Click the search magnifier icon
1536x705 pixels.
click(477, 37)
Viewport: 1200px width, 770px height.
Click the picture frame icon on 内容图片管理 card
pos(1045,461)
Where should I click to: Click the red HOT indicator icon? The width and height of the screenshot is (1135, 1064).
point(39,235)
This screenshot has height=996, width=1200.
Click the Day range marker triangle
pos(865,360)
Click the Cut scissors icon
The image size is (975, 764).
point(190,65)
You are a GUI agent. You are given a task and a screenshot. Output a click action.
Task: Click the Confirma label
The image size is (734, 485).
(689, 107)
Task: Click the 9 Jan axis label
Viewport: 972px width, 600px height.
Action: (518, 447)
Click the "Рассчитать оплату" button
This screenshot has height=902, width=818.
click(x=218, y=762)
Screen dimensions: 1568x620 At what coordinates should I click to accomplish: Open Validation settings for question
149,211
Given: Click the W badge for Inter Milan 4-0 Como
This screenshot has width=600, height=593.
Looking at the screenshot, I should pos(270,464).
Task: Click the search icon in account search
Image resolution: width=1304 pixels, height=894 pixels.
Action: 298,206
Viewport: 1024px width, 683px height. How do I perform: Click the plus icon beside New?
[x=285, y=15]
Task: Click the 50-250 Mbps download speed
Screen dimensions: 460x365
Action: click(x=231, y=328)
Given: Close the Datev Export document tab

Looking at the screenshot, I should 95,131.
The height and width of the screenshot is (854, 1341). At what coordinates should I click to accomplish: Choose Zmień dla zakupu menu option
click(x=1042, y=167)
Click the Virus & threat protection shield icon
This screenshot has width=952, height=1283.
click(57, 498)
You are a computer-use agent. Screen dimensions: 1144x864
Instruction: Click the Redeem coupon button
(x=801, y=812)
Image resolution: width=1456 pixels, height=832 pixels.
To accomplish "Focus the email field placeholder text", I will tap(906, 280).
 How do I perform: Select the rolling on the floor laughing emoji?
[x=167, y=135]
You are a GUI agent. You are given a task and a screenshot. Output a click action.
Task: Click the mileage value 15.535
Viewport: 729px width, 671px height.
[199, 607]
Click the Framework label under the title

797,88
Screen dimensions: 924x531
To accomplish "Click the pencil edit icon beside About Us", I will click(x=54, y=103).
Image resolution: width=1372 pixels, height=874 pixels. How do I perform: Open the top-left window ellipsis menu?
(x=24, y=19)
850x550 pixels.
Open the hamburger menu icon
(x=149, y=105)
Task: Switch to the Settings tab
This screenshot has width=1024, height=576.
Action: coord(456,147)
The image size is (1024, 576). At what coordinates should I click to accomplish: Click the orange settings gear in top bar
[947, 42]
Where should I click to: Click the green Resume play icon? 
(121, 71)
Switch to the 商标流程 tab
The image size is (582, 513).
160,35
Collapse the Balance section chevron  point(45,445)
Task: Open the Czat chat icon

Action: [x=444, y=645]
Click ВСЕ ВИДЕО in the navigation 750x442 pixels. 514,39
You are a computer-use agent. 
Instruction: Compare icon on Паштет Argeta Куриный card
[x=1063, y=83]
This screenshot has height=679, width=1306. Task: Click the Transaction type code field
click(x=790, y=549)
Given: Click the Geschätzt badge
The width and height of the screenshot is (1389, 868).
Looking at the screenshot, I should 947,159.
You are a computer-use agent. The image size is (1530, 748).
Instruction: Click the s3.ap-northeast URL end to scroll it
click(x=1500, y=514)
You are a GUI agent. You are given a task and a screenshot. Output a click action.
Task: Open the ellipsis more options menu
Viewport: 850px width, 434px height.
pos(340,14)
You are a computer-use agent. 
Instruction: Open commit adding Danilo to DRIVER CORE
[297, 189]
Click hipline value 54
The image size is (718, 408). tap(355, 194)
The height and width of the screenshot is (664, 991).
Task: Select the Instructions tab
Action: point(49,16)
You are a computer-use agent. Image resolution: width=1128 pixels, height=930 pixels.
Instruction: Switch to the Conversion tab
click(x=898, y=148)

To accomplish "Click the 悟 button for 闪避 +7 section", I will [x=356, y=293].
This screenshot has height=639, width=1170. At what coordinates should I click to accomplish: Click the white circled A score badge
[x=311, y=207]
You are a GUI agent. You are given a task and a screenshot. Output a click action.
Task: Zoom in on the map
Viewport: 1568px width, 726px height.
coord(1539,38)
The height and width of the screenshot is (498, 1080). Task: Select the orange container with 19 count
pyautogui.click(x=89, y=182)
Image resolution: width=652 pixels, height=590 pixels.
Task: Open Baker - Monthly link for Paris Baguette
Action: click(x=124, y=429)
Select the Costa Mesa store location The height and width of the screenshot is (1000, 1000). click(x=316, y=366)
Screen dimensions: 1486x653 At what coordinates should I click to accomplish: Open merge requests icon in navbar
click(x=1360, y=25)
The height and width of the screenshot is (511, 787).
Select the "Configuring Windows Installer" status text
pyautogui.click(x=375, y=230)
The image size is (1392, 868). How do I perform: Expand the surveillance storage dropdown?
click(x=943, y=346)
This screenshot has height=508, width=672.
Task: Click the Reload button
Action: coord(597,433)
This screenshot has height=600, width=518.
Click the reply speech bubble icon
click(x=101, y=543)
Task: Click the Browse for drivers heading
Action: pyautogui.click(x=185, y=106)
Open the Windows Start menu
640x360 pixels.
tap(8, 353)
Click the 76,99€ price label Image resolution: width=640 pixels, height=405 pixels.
____________
> _INSTRUCTIONS FOR THE TASK_
Reproduce the entire listing above exactly, leaving nothing out.

> _WRITTEN SOLUTION_
Click the search magnifier icon
1536x705 pixels.
click(477, 37)
Viewport: 1200px width, 770px height.
Click the picture frame icon on 内容图片管理 card
pos(1045,461)
Where should I click to: Click the red HOT indicator icon? The width and height of the screenshot is (1135, 1064).
point(39,235)
This screenshot has height=996, width=1200.
Click the Day range marker triangle
pos(865,360)
Click the Cut scissors icon
The image size is (975, 764).
point(190,65)
You are a GUI agent. You are given a task and a screenshot. Output a click action.
Task: Click the Confirma label
The image size is (734, 485).
(689, 107)
Task: Click the 9 Jan axis label
Viewport: 972px width, 600px height.
Action: (518, 447)
Click the "Рассчитать оплату" button
This screenshot has height=902, width=818.
click(x=218, y=762)
Screen dimensions: 1568x620 At what coordinates should I click to accomplish: Open Validation settings for question
149,211
Given: Click the W badge for Inter Milan 4-0 Como
This screenshot has width=600, height=593.
Looking at the screenshot, I should pos(270,464).
Task: Click the search icon in account search
Image resolution: width=1304 pixels, height=894 pixels.
Action: 298,206
Viewport: 1024px width, 683px height. How do I perform: Click the plus icon beside New?
[x=285, y=15]
Task: Click the 50-250 Mbps download speed
Screen dimensions: 460x365
Action: click(x=231, y=328)
Given: Close the Datev Export document tab

Looking at the screenshot, I should 95,131.
The height and width of the screenshot is (854, 1341). At what coordinates should I click to accomplish: Choose Zmień dla zakupu menu option
click(x=1042, y=167)
Click the Virus & threat protection shield icon
This screenshot has width=952, height=1283.
click(57, 498)
You are a computer-use agent. Screen dimensions: 1144x864
Instruction: Click the Redeem coupon button
(x=801, y=812)
Image resolution: width=1456 pixels, height=832 pixels.
To accomplish "Focus the email field placeholder text", I will tap(906, 280).
 How do I perform: Select the rolling on the floor laughing emoji?
[x=167, y=135]
You are a GUI agent. You are given a task and a screenshot. Output a click action.
Task: Click the mileage value 15.535
Viewport: 729px width, 671px height.
[199, 607]
Click the Framework label under the title

797,88
Screen dimensions: 924x531
To accomplish "Click the pencil edit icon beside About Us", I will click(x=54, y=103).
Image resolution: width=1372 pixels, height=874 pixels. How do I perform: Open the top-left window ellipsis menu?
(x=24, y=19)
850x550 pixels.
Open the hamburger menu icon
(x=149, y=105)
Task: Switch to the Settings tab
This screenshot has width=1024, height=576.
Action: coord(456,147)
The image size is (1024, 576). At what coordinates should I click to accomplish: Click the orange settings gear in top bar
[947, 42]
Where should I click to: Click the green Resume play icon? 
(121, 71)
Switch to the 商标流程 tab
The image size is (582, 513).
160,35
Collapse the Balance section chevron  point(45,445)
Task: Open the Czat chat icon

Action: [x=444, y=645]
Click ВСЕ ВИДЕО in the navigation 750x442 pixels. 514,39
You are a computer-use agent. 
Instruction: Compare icon on Паштет Argeta Куриный card
[x=1063, y=83]
This screenshot has height=679, width=1306. Task: Click the Transaction type code field
click(x=790, y=549)
Given: Click the Geschätzt badge
The width and height of the screenshot is (1389, 868).
Looking at the screenshot, I should 947,159.
You are a computer-use agent. The image size is (1530, 748).
Instruction: Click the s3.ap-northeast URL end to scroll it
click(x=1500, y=514)
You are a GUI agent. You are given a task and a screenshot. Output a click action.
Task: Open the ellipsis more options menu
Viewport: 850px width, 434px height.
pos(340,14)
You are a computer-use agent. 
Instruction: Open commit adding Danilo to DRIVER CORE
[297, 189]
Click hipline value 54
The image size is (718, 408). tap(355, 194)
The height and width of the screenshot is (664, 991).
Task: Select the Instructions tab
Action: point(49,16)
You are a computer-use agent. Image resolution: width=1128 pixels, height=930 pixels.
Instruction: Switch to the Conversion tab
click(x=898, y=148)

To accomplish "Click the 悟 button for 闪避 +7 section", I will [x=356, y=293].
This screenshot has height=639, width=1170. At what coordinates should I click to accomplish: Click the white circled A score badge
[x=311, y=207]
You are a GUI agent. You are given a task and a screenshot. Output a click action.
Task: Zoom in on the map
Viewport: 1568px width, 726px height.
coord(1539,38)
The height and width of the screenshot is (498, 1080). Task: Select the orange container with 19 count
pyautogui.click(x=89, y=182)
Image resolution: width=652 pixels, height=590 pixels.
Task: Open Baker - Monthly link for Paris Baguette
Action: click(x=124, y=429)
Select the Costa Mesa store location The height and width of the screenshot is (1000, 1000). click(x=316, y=366)
Screen dimensions: 1486x653 At what coordinates should I click to accomplish: Open merge requests icon in navbar
click(x=1360, y=25)
The height and width of the screenshot is (511, 787).
Select the "Configuring Windows Installer" status text
pyautogui.click(x=375, y=230)
The image size is (1392, 868). How do I perform: Expand the surveillance storage dropdown?
click(x=943, y=346)
This screenshot has height=508, width=672.
Task: Click the Reload button
Action: coord(597,433)
This screenshot has height=600, width=518.
Click the reply speech bubble icon
click(x=101, y=543)
Task: Click the Browse for drivers heading
Action: pyautogui.click(x=185, y=106)
Open the Windows Start menu
640x360 pixels.
tap(8, 353)
Click the 76,99€ price label Image resolution: width=640 pixels, height=405 pixels.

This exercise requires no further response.